After passing our half-way point, the Mozambique Channel opens up. We sail westward, while a calm north wind gives way to a calm south wind. Twice a day we nervously check the weather forecast, but to our great relief the depressions don’t appear. Des also sees no obstacles ahead to Richards Bay. We chose this northernmost South African port because the Agulhas current is stronger further south. In addition, the local yacht club there is known to be safe and friendly.

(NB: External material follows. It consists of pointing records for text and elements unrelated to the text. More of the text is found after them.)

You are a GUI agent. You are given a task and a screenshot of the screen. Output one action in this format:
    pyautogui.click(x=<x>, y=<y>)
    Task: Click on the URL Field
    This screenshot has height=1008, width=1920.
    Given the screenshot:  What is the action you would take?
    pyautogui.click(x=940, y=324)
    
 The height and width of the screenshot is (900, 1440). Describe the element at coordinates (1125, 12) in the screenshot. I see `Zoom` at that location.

Disturbed Weather Patterns
Des notes that the weather in this cruising area has been depression-free for almost two months now, which is highly exceptional for the time of year. We had also noticed in the Indian Ocean that the weather behaved differently than usual: we did not get the usual trade winds, but a low-pressure system instead. It developed into a tropical depression which we barely managed to avoid. At about the same time, Pakistan was experiencing catastrophic flooding. “Weather patterns are significantly disrupted in various regions. It’s just one of the many manifestations of climate breakdown”, Ivar analyses.
Whales and Wine
Smoothly, we sail towards the coast. The last part of crossing the Indian Ocean we keep to the north to compensate for the two-knot strong southerly current. As Richards Bay finally comes into view, a humpback whale suddenly surfaces next to the boat. The impressive creature exhales and shows us its tail, as if it’s welcoming us to South Africa.
Richards Bay is an important industrial port for the export of coal and ore, so the waterway is deep and well-marked. The port control grants us permission to enter, and we make our way to the customs quay. As we moor, an energetic South African lady named Natasha hurries over to welcome us. She helps foreign sailors deal with the authorities and even offers us a ride to customs and the shopping centre for fresh groceries and a SIM card. What a heart-warming service!
She introduces at to the town’s marina, the Zululand Yacht Club. Later that week we attend a reception party, at which the commodore welcomes all international sailors. He even hands us a bottle of sparkling wine – we’ve never experienced that before! At the braai, the South African barbecue, we toast with all the local and international sailors. The evening becomes more and more cosy as we drink and share stories. We feel euphoric.
After leaving New Zealand only five months ago, we managed to achieve our goal of sailing 10,000 miles in one season, crossing the Indian Ocean to South Africa before the hurricane season, without major storms and monster waves! Now in South Africa, we marvel in the glory of our trip amongst welcoming and warm company. We can’t believe our luck!